The initial days of my travels as a single dad with my son saw me carry board games and loads of activity books. Even though these games and books were a happy break from the routine, they were part of regular activities at home, and the routine lacked that aha factor. My son preferred being indoors over sightseeing during our trips. So we ended up spending more time at the resort or hotel. Soon this posed the challenge of keeping him engaged while staying indoor. These are some of the ideas that worked on him when he was 6 to 8 years old. These are just seeds for your thought to understand, engaging a kid is restricted only by your imagination.

Tip #1 of 6

This was the first activity I discovered by accident while waiting for an order in the restaurant. Not a raw vegetable eater like many kids, the entertainment started with the complimentary salads.

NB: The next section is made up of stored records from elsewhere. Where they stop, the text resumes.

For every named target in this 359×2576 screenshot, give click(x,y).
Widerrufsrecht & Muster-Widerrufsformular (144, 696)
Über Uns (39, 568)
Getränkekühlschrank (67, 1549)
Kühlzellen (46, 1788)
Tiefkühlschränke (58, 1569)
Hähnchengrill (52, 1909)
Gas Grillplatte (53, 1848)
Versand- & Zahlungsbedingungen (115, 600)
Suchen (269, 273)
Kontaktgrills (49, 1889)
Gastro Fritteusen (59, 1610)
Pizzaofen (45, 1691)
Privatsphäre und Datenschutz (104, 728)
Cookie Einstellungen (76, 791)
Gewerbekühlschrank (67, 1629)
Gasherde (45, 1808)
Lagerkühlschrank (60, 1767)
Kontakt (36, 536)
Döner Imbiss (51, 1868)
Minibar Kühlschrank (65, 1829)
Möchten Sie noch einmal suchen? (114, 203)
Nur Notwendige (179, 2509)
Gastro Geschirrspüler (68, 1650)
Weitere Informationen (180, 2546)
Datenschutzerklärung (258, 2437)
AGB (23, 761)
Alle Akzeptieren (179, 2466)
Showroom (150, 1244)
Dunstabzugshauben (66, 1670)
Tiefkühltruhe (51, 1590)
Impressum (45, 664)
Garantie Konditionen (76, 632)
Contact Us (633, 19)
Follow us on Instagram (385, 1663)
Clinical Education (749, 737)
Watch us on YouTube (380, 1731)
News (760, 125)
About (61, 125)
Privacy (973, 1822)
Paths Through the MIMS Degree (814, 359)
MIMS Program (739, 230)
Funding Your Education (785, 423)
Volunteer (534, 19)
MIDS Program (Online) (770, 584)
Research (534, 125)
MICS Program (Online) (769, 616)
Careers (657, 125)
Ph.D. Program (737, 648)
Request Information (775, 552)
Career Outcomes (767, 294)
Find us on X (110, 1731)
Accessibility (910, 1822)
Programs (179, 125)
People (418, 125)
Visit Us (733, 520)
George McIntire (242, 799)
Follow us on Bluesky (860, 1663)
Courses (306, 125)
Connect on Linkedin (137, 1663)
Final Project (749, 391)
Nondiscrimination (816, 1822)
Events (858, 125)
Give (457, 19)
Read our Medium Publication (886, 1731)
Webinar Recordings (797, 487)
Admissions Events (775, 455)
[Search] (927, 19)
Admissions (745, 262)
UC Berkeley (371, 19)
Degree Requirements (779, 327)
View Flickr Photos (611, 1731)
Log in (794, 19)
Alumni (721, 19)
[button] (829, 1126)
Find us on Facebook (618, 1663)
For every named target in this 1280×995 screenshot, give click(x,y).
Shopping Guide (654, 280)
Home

Mixing, cutting, garnishing with sauce initiated a good fun activity which spread to lotions, coffee powders in the room. We have been frowned upon in star resorts for making a mess on the table which did not stop us either. In fact this activity has tickled the little chef in him and I notice seeds of interest in cooking within him now. 

Tip #2 of 6

Those extra pillows in all shapes and sizes are a good source of entertainment while in room. Being a late 70s kids, I grew up playing them. If it was fun building fortresses, “crawl-able” tents, shakey house roofs. More fun when the structures collapsed. It did indirectly help me in teaching him, there is fun in being messy but responsibility in putting things back in their place.

Tip #3 of 6

This game just evolved when we were just goofing around with the notepads in the room. Each one gets to draw one stroke at a time. It could be in any shape or format. We continue drawing in turns until the drawing converges into something meaningful. Most of the time the meaning had a funny story to it, like ‘an old owl with one ear bitten by a bee’, ‘a fire snake man’, ‘bat maid’. The game took a twist when either of us tried to hijack the theme. I try to make it a funny meaningful one while he tries to add the gory action to it. I had to retire this game when it took a different turn of making the picture more violent.

Tip #4 of 6

This is an activity I follow even now during our trips. I let him do the check-in formalities. The fun part he enjoys is inventing a new signature for every place we visited. He picked up this enthusiasm when he saw me religiously trying to get my signature correct in a cheque. He wanted to get his own signature in place and this was a good place to try all styles. The tailed ones were the most famous while stars around the word were used at times. I also let him sign the bills and check the cost while doing so. This started giving him the picture that travel is not cheap and he agreed to control expenses at times. Hoping to build on this in future to bring in him a sense of expenses and controlling it. 

Tip #5 of 6

During the course of our early travel I started realizing that he enjoys travel and I can use this interest to impart some good vibes in him. I wanted him to appreciate the little things we do and see in our trips. So encouraged him to write short travelogues. In fact some of these travelogues expanded to become projects he would present in his school. More than anything it helped in bonding when we were back home going over old travel memories.

Tip #6 of 6

There will always be time in trip when I would need some silent time. So I created this mime game where we exchange written notes instead of talking. It could be for planning for our next meal or just some random talk. We have fought, expressed our love and quizzed each other through this game. It helped the not so expressive child to get more expressive. This in fact has become a good platform for us to vent or apologize during our parent child spats.